Grace wanted to remind her parents that “middle of nowhere” was usually the setting to scary movies and while she didn’t want to be insensitive, the color of her skin would surely lead to her dying first in the case of a ghost or serial killer. Her father, who’s skin was as deep as hers, would survive only because he wasn’t even part of the movie. But Grace? Angsty black teenager angry at her parents? She was a goner. Scary movies told her so.

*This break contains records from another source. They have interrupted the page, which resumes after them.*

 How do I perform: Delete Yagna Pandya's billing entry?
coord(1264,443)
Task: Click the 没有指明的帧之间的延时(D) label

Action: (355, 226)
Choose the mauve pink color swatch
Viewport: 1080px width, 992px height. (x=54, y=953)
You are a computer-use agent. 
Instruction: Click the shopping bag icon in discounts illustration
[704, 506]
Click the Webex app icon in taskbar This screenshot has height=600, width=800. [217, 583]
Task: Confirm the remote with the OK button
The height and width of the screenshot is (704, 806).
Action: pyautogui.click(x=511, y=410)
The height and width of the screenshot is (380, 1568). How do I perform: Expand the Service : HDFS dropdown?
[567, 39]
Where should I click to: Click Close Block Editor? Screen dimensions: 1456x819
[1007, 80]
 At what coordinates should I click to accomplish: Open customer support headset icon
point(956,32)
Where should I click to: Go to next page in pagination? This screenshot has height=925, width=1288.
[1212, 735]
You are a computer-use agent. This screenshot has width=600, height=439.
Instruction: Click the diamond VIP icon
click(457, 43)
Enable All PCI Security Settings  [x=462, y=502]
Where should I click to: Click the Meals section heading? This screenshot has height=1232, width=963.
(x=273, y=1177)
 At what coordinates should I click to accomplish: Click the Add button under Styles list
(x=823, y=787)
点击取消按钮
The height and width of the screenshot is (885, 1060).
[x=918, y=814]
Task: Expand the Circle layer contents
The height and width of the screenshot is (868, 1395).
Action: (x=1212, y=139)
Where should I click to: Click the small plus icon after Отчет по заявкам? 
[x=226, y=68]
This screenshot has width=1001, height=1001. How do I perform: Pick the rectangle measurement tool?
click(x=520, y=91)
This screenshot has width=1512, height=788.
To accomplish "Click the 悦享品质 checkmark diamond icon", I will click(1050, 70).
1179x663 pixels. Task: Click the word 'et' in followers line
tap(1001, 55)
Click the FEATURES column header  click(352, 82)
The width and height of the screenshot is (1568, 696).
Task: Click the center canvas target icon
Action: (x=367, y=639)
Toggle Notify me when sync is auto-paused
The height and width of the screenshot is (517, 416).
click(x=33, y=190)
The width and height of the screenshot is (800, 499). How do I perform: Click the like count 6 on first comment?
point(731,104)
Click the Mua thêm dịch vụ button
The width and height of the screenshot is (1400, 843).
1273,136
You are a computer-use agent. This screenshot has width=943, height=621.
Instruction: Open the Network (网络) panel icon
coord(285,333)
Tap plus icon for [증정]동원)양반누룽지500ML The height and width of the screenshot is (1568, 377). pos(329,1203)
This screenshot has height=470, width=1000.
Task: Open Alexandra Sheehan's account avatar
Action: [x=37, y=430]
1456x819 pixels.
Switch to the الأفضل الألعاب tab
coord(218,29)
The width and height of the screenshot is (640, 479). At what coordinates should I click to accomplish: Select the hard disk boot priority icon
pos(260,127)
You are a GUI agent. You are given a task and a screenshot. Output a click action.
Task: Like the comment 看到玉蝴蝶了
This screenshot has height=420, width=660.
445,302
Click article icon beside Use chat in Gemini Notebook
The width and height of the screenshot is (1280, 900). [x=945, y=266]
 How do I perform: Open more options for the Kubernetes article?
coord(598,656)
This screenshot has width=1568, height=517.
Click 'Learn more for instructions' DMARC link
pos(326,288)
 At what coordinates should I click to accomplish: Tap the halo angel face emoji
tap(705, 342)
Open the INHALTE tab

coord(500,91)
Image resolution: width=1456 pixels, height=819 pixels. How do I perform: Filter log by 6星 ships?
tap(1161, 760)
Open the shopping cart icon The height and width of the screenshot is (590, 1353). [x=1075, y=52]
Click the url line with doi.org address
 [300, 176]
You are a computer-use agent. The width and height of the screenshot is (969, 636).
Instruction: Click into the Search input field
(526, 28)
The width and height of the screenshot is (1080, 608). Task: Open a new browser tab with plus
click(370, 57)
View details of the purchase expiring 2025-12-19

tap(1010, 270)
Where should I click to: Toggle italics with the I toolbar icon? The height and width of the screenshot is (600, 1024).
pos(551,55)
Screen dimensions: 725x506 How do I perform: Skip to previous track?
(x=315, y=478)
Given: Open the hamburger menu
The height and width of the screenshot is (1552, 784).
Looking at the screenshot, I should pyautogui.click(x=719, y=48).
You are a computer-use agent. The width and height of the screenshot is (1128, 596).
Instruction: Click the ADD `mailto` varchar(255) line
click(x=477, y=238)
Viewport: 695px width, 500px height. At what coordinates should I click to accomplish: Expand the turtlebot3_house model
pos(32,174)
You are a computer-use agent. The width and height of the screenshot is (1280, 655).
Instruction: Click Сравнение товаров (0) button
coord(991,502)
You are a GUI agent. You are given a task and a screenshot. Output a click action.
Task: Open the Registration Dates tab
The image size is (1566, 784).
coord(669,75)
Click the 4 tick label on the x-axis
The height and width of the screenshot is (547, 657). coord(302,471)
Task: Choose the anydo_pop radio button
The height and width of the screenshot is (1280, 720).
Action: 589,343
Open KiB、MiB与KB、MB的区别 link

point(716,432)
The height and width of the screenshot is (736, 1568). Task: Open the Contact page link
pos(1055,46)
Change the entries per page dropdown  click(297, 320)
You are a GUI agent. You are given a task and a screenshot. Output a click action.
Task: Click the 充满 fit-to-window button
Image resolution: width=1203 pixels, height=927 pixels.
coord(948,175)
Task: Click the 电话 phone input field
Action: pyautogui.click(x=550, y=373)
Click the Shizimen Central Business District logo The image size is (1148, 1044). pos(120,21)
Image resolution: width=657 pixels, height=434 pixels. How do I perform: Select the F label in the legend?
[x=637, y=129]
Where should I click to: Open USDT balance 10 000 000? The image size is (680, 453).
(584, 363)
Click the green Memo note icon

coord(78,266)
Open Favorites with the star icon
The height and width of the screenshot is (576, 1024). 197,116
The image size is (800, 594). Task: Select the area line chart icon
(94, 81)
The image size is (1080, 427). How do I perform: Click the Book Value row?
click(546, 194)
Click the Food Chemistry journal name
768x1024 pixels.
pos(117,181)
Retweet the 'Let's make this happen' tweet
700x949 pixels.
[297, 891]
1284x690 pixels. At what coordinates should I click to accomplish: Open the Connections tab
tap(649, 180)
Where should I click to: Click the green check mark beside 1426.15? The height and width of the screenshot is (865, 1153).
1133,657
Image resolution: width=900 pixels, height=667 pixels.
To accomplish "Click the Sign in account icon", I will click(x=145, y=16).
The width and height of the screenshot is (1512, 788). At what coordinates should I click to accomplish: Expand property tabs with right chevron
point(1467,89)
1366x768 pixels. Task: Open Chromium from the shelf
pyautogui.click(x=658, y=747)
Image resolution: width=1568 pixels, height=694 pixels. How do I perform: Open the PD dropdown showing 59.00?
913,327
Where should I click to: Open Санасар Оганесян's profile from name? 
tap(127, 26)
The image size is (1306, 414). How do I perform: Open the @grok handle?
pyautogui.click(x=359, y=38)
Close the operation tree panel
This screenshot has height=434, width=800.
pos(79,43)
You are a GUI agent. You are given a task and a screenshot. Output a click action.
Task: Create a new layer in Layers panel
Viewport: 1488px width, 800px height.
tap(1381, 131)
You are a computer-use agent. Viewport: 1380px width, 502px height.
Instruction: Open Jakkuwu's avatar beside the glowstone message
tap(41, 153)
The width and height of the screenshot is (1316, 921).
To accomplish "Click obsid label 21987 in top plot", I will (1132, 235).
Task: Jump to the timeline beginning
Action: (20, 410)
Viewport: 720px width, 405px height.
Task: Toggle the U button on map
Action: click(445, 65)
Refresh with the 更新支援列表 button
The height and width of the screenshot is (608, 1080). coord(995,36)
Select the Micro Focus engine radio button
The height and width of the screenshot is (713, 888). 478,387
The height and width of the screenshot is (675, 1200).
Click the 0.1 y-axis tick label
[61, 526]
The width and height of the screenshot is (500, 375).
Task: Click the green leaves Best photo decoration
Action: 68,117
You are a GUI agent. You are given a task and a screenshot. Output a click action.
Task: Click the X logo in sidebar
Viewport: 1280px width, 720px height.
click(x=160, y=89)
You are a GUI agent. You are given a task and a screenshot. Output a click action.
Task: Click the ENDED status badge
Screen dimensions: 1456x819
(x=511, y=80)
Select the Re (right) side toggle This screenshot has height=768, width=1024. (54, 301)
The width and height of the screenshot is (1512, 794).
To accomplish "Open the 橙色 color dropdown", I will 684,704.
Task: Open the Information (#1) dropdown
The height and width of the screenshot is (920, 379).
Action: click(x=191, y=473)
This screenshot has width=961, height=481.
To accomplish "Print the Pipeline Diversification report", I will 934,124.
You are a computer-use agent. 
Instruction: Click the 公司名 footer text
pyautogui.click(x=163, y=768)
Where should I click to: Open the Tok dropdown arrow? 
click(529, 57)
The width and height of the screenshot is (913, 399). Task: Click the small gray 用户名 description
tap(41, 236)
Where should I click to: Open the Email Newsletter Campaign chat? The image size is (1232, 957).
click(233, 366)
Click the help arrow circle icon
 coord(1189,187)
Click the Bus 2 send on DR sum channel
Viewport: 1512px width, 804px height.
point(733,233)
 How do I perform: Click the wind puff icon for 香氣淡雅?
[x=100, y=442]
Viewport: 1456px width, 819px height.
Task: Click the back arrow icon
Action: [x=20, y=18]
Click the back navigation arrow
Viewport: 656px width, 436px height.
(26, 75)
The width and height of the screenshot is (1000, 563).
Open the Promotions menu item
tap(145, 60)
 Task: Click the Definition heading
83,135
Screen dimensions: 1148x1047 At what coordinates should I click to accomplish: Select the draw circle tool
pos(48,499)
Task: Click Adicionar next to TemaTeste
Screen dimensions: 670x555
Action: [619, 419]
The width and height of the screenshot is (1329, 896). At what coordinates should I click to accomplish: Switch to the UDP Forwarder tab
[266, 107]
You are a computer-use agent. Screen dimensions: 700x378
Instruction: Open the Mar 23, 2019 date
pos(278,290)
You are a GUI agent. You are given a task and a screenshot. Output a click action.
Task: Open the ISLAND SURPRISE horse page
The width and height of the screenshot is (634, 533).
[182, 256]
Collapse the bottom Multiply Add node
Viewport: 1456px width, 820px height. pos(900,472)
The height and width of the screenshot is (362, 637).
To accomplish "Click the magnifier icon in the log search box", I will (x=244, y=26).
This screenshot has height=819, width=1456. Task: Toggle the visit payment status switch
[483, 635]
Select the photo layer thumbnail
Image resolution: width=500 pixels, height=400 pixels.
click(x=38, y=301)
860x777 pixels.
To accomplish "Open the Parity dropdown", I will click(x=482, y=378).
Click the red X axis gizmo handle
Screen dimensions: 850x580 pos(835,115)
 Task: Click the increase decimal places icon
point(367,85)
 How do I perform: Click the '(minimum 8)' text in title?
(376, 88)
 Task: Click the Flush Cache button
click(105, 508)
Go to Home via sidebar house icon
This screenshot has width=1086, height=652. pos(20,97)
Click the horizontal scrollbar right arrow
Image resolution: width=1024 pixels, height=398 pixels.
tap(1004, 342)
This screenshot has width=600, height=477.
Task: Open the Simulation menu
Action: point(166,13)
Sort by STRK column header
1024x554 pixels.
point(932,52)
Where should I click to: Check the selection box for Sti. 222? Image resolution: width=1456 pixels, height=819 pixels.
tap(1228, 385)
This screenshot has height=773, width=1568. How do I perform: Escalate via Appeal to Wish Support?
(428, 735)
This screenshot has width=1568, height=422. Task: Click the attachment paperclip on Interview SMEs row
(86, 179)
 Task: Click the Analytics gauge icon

Her parents didn’t find her ghost slash serial killer movie plot very compelling. In fact, it just made them take back their offer of lasagna.
That first night was the hardest. She had a giant room full of sunshine and a big old tree with branches that occasionally scratched at her window. She could imagine filming some youtube videos in her room and all the comments that would express jealousy at the size of her bed or the walk-in closet. But nothing made the move to Tears any better. So she lay in bed that night, the moon lighting strips of the floor, the branches scritch-scratching at her window, and cried again.
In the morning, after rubbing her swollen eyes and removing the crust that had settled on her eyelashes, she took a look at her window. Then, when she wasn’t sure she was seeing correctly (had she really removed all that cry-crust?), she moved closer and cursed her bad luck.
There were scratches on her window. Like sharp fingernails had dug into glass. Like some serial killer had seen her driving up with her parents and seen ANGRY BLACK TEENAGER tattooed on her forehead.
She cried all the way to the bathroom for good measure.